What this task involves. Exactly as they stand, repeat the lines from the one containing "You are a GUI" through the final line of the listing, both ends included, and nothing else; skip the pictures.

Data to process.

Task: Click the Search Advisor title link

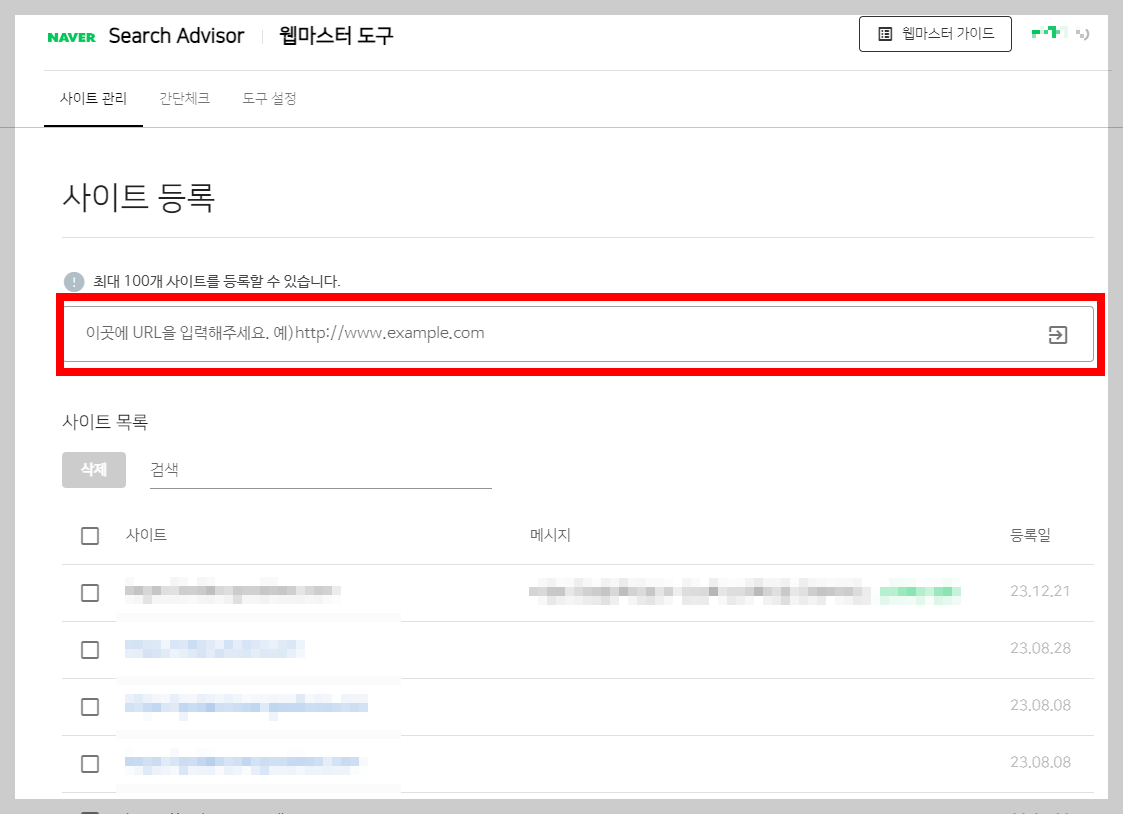Action: point(176,35)
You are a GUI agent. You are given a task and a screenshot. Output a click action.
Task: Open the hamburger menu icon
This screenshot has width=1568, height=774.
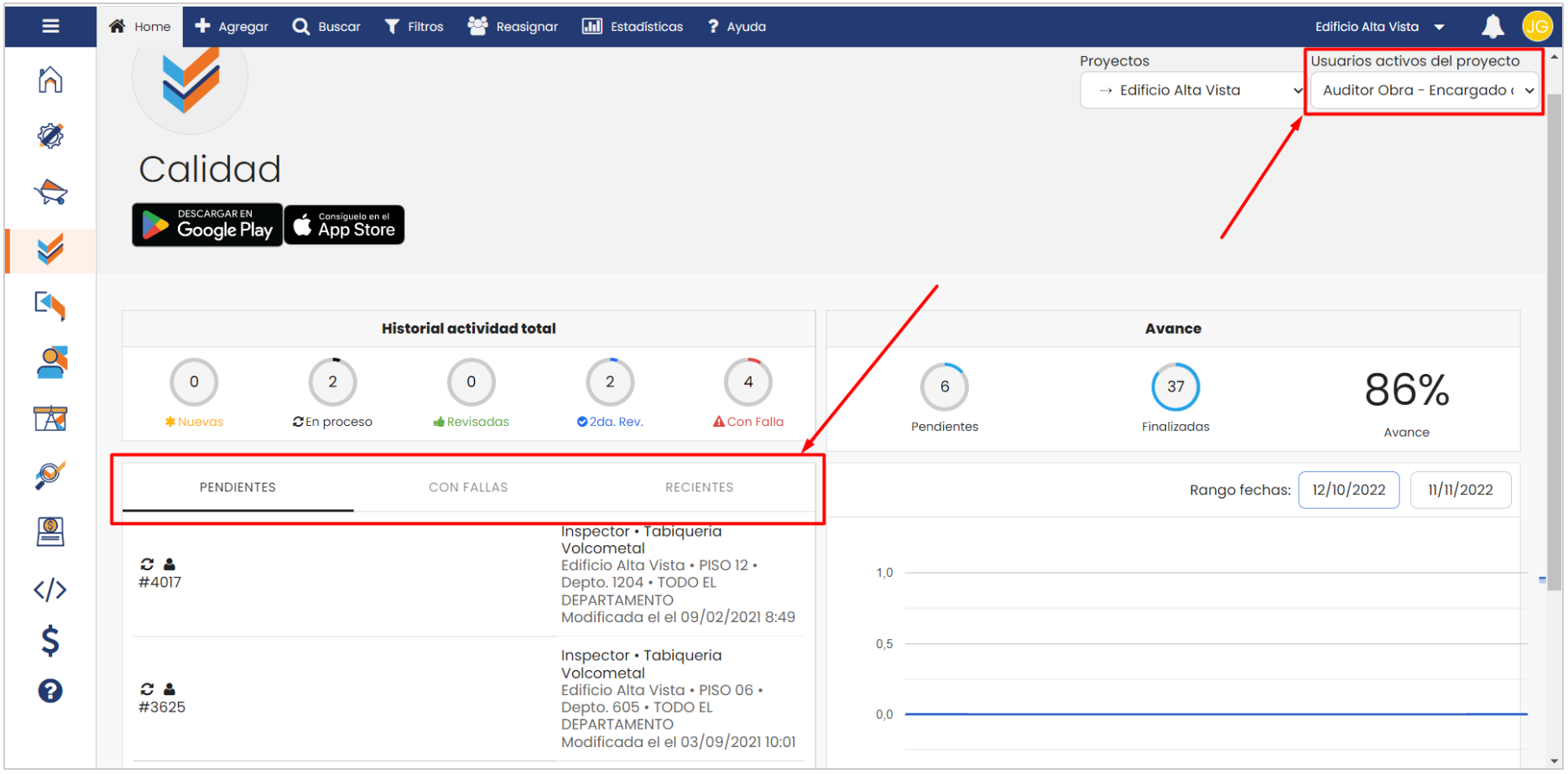tap(50, 26)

Answer box.
You are a GUI agent. You are given a task and a screenshot. Output a click action.
Task: Open the hamburger menu icon
This screenshot has width=1568, height=774.
tap(50, 26)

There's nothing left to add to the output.